Il était parti le sourire ce matin-là, de grandioses projets en tête à vivre et à partager. Il se sentait prêt à décrocher la victoire, pour moi. Il m’aimait et je lui étais attachée en retour. Nous étions insouciants, ivre des joies de la vie, prêts à nous battre pour ce que nous croyons juste. Notre amour l’était, sincère et dévorant, passionnel et puissant. Nous pensions ce lien indestructible, plus encore à la semence qui grandissant dans mon ventre que j’ignorais alors. Cette dernière nuit, il m’avait aimé comme il ne l’avait jamais fait.

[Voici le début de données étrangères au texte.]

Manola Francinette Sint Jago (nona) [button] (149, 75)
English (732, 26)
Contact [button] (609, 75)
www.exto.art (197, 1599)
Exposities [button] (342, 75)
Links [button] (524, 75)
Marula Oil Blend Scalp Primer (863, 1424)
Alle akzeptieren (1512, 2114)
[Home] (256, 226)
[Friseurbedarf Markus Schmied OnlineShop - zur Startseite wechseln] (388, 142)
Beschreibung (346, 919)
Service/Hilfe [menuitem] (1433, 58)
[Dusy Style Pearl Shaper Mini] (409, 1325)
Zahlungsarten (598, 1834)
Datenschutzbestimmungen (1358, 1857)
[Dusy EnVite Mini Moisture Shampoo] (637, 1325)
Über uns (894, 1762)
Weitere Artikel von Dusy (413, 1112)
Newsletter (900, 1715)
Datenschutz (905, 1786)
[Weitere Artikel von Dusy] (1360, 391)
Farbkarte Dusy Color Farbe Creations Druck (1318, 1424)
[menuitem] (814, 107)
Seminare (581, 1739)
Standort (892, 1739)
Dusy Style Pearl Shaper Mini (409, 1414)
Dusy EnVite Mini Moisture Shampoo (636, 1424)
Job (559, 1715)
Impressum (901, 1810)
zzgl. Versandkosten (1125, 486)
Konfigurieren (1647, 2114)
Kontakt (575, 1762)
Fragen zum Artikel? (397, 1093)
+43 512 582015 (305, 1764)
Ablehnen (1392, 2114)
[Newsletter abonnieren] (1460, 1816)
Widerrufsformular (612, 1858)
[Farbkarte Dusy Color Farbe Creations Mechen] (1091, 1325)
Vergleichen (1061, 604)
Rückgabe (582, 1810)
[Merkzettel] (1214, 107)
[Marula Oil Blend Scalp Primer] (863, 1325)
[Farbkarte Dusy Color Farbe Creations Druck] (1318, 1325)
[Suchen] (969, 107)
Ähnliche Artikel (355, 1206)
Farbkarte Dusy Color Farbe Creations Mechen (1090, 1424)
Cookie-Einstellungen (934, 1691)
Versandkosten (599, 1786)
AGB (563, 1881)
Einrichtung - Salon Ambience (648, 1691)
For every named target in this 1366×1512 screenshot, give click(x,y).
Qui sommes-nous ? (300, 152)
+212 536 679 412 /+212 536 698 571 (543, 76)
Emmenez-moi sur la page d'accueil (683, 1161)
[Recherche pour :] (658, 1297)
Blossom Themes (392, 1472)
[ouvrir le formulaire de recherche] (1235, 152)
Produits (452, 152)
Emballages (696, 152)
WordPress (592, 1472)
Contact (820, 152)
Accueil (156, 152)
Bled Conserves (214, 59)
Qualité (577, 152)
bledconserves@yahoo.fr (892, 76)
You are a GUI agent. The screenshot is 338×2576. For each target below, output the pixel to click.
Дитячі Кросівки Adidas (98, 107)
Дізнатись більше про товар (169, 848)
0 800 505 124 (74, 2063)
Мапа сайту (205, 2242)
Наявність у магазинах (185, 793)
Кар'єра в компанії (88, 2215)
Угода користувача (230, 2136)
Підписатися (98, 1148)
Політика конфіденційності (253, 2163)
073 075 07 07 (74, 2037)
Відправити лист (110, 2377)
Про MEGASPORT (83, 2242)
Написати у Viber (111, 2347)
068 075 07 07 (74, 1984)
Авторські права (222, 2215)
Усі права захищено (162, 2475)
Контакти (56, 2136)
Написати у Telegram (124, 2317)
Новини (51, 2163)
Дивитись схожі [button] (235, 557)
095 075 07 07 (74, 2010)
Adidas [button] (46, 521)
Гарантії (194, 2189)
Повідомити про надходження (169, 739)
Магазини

Plus que l’appel de la chair, la communion de deux âmes motivait notre étreinte, les brûlants baisers. Son départ aussi, la fièvre de sa victoire, tout était prétexte pour une dernière chevauchée. J’apprenais à cet instant que jamais mon cœur ne s’ouvrirait à un autre homme que lui, qu’il était le seul à me faire miroiter le ciel derrière des paupières clauses. Peut-être notre sang commun attisait cet amour. Je me blottissais contre lui, enlaçait son corps de mes jambes, gémissait son nom alors que ses ongles traçaient de mystérieux symboles sur mon échine. Il murmurait de séduisantes promesses que j’ai eues la faiblesse de croire comme un avenir certain. Il n’est jamais revenu.

Des bribes d’images assaillaient son esprit, pour beaucoup douloureuses.

J’ai sombré une fois qu’il est parti sans jamais réapparaitre. Cette femme qui a demandé ses services après qu’il ait gagné le concours, c’est à cause d’elle. Elle l’a envoyé à l’aventure, comme moi et n’est pas revenu. Ils avaient tous préféré penser qu’il était mort plutôt qu’un déserteur et un lâche. Nous n’en savons rien, pépia gaiement cette voix aux fond d’elle. Il aurait pu t’abandonner pour une autre. Une femme qui n’était pas sa sœur.

Jamais ! Il n’était pas un lâche !

Comment peux-tu le traiter de lâche alors que tu préfères voir son corps brisé au fond d’un ravin plutôt qu’heureux et vivant dans les bras d’une autre.

Des larmes mouillèrent ses joues, la souffrance perça son cœur. Elle s’aveuglait mais comment réagir face à une douleur qui vous perdait, qui vous invitait à toucher la folie de la paume ? Elle préférait inventer des subterfuges et inhiber une souffrance dévastatrice. Elle hurla en silence, dévoila au monde ses dents, sa langue, sa gorge, ses larmes et les tressautements de sa poitrine. Le chagrin l’emporta entière. Kita voulait griffer sa peau, briser son sternum et arracher son cœur de sa poitrine pour effacer ses tourments. Hélas, elle ne pouvait que les subir, victime de la rage du rejet, des doux sentiments qu’offraient la vengeance, de cette quête qui apportait enfin un sens à sa vie. Un hurlement silencieux creusa un puit sans fond dans sa poitrine. Elle s’endormit terrassée par ses sanglots.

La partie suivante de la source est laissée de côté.